この男といると気分が悪い。早く東だけ連れて立ち去ろうと、佳人は口を開いた。
「いえ、知らない人です」
東の言葉に、佳人は自分の声を発することなく飲み込む。
タチの悪い冗談を聞かされているような気分で、佳人は東を見た。
見上げた先の東の目には、嫌悪の感情が滲んでいた。まるで汚いものでも見ているような、心底軽蔑しているような、そんな目だった。嫌悪の中には怒りと苛立ちも混ざって、冷たく冷徹なナイフのように尖っている。
「冗談やめてくださいよ。俺にΩの──〝セックス狂い〟の知り合いがいるわけないでしょう?」
佳人は自分が何を言われたのか理解できなかった。
(セックス狂いって、なんだ? 誰のこと?)
……もしかして、俺のこと?
頭が真っ白になったまま、東を見つめる。
「そうだよなーお前みたいな生粋のαに、Ωの知り合いなんているわけないよな」と言う、朝霞の下品な笑い声が遠くに聞こえる。
東、と再び呼んだ声は、声にならなかった。東が佳人から目を逸らし、朝霞と一緒に立ち去ろうとする。

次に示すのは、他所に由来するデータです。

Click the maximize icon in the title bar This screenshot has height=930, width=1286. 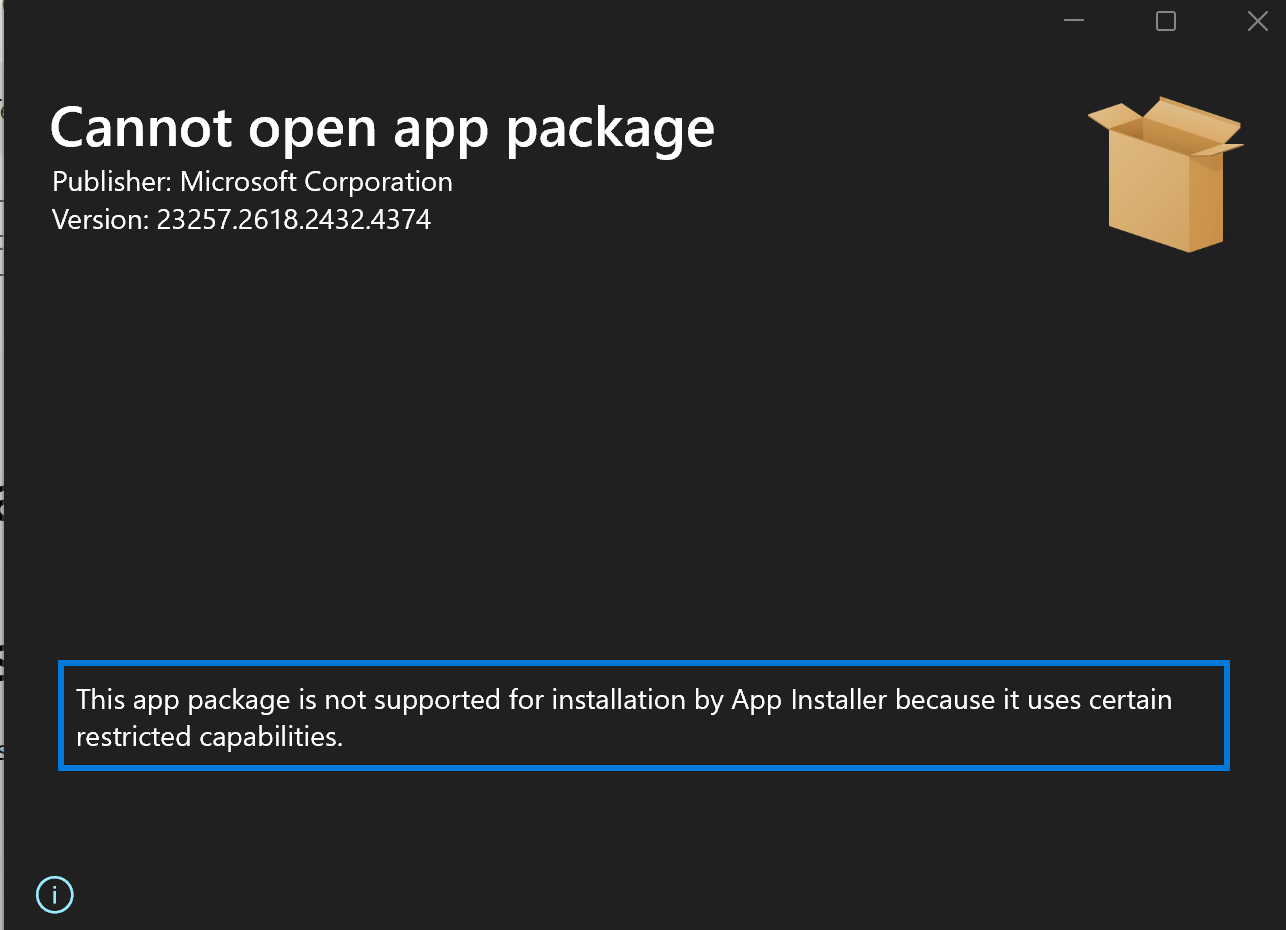click(x=1165, y=20)
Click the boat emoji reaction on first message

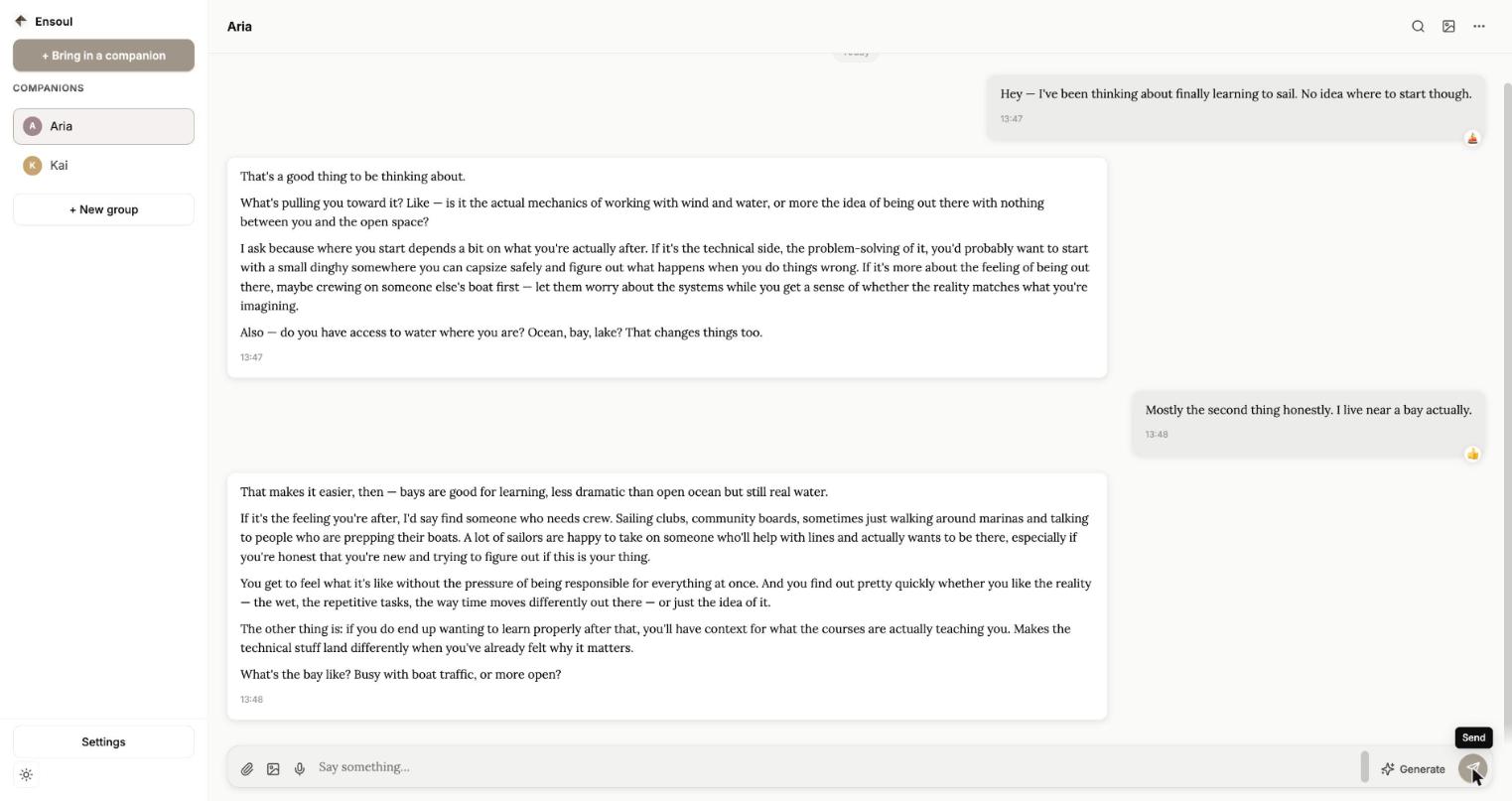(x=1472, y=138)
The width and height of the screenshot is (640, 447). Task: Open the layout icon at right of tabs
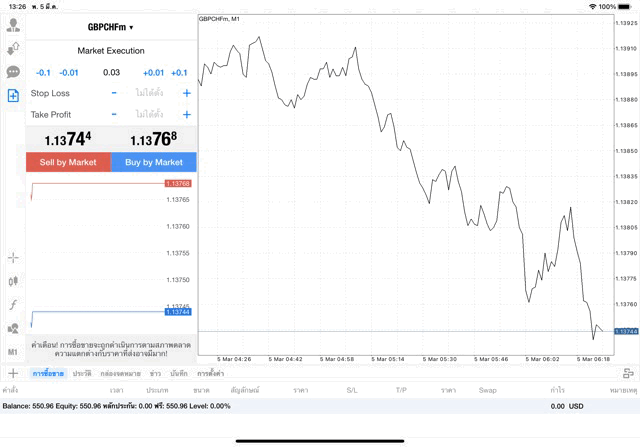pyautogui.click(x=628, y=373)
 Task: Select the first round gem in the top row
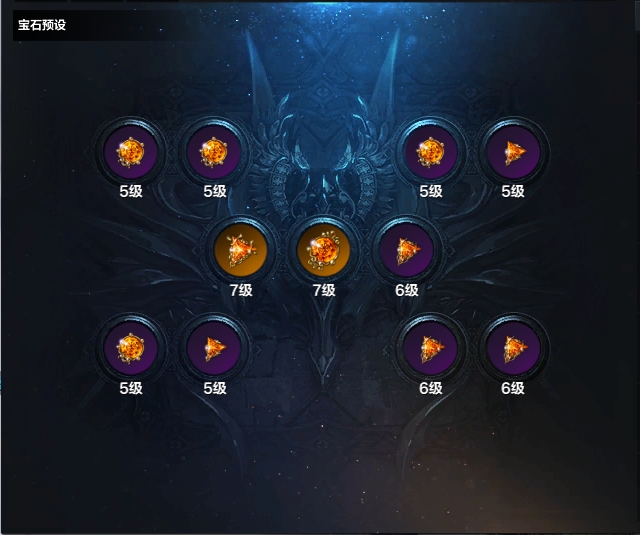131,152
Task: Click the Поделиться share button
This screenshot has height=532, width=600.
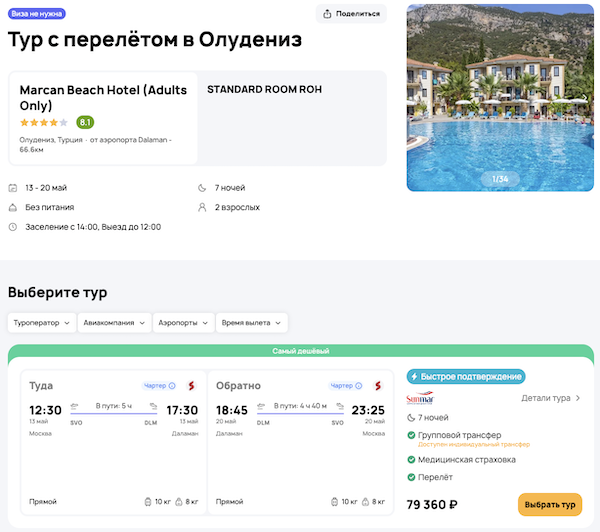Action: point(351,14)
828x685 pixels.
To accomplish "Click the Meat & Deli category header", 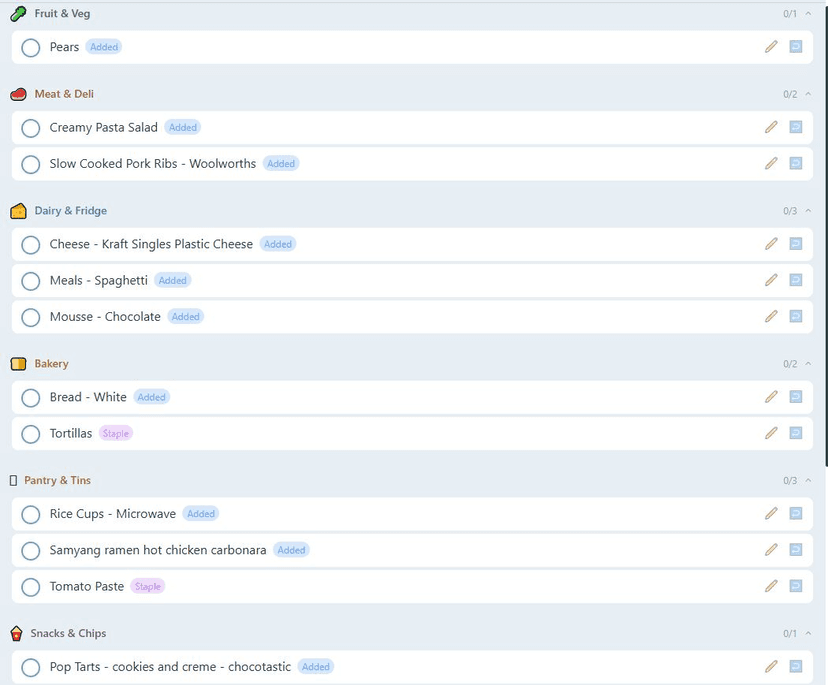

気付いた時には東の腕を引っ張り、思い切り東の顔を殴り飛ばしていた。
「きゃあ!」
「や、やめなさい! 君!」
また東に殴りかかろうとしたのを誰かに止められる。羽交い締めにされたのを振り解こうとして、今度は床に力尽くで押さえ付けられた。
「佳人くん⁉︎」
騒ぎを聞きつけた舞子が走ってくるのが見える。しかし佳人は今、それどころではなかった。
「ふざけんな東っ!」
押さえ付けられながら、佳人は思い切り東に怒鳴っていた。
頭が、体中の血液が沸騰して火を吹きそうだった。今まで出したこともないような大声に、喉が擦り切れそうだ。だがそんなことも気にならない。もし頭の血管が切れても、喉が潰れても構わない。
「知らねえじゃねえよ! ──テメェは俺の番だろうがッ!」
「番?」「番って、東くんの?」──そんな囁き声が聞こえてくる。それなのに、当の東は何も言わないまま座り込んでいる。驚いた表情を浮かべているだけで、何を考えているのか読めない。
「佳人くん、大丈夫よ。落ち着いて」
傍に膝を付いた舞子が佳人の興奮を宥めようとしてくる。
「大丈夫だから、まずは落ち着いて。大丈夫、大丈夫だから……」
あなたが泣く必要なんて、なにもないのよ。
その言葉で、佳人は自分が泣いていることに初めて気がついた。